─── Study material
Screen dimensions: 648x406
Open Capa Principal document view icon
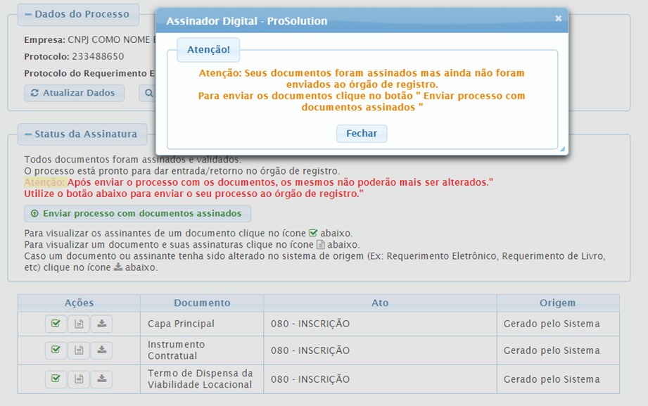pyautogui.click(x=79, y=324)
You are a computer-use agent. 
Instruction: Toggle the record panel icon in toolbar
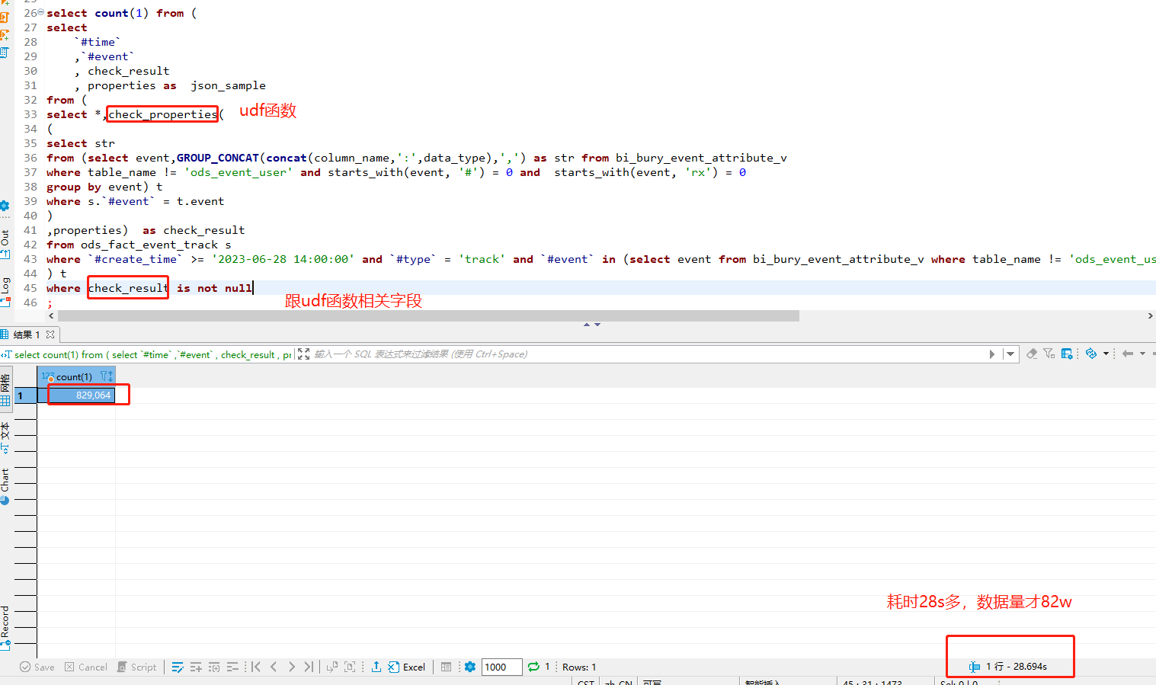tap(447, 667)
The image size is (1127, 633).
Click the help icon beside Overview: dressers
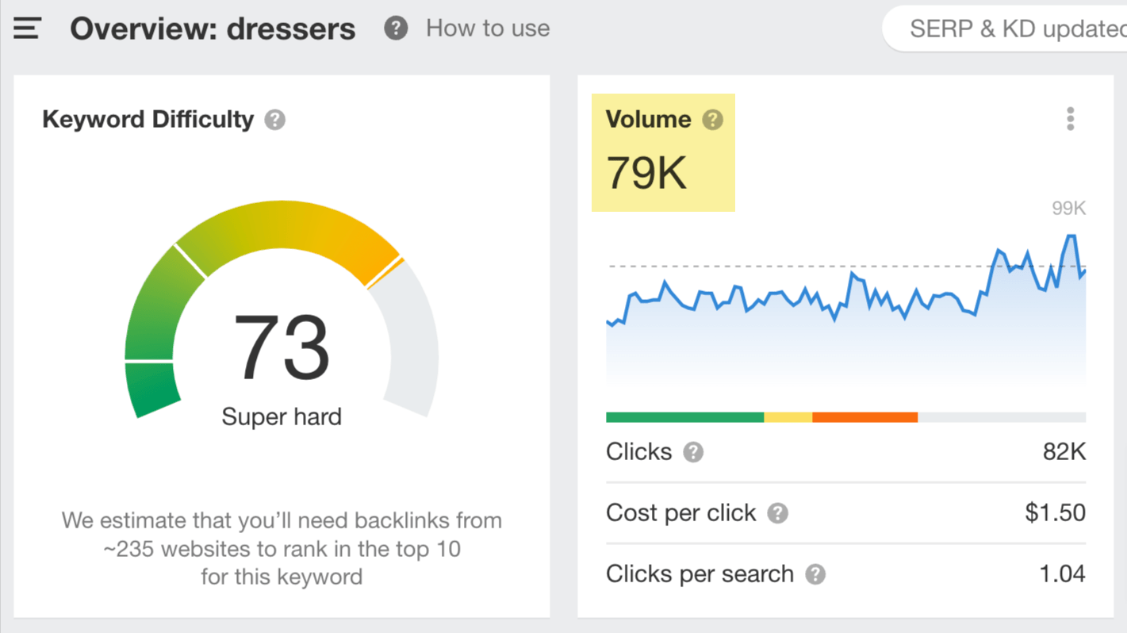[395, 28]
──────
Goal of the exercise:
All of the data must be given again exactly, without the pictures.

Solution to this task:
Screen dimensions: 648x406
Open Capa Principal document view icon
pyautogui.click(x=79, y=324)
You are a computer-use agent. 
Instruction: Toggle the record panel icon in toolbar
tap(447, 667)
The image size is (1127, 633).
Click the help icon beside Overview: dressers
[395, 28]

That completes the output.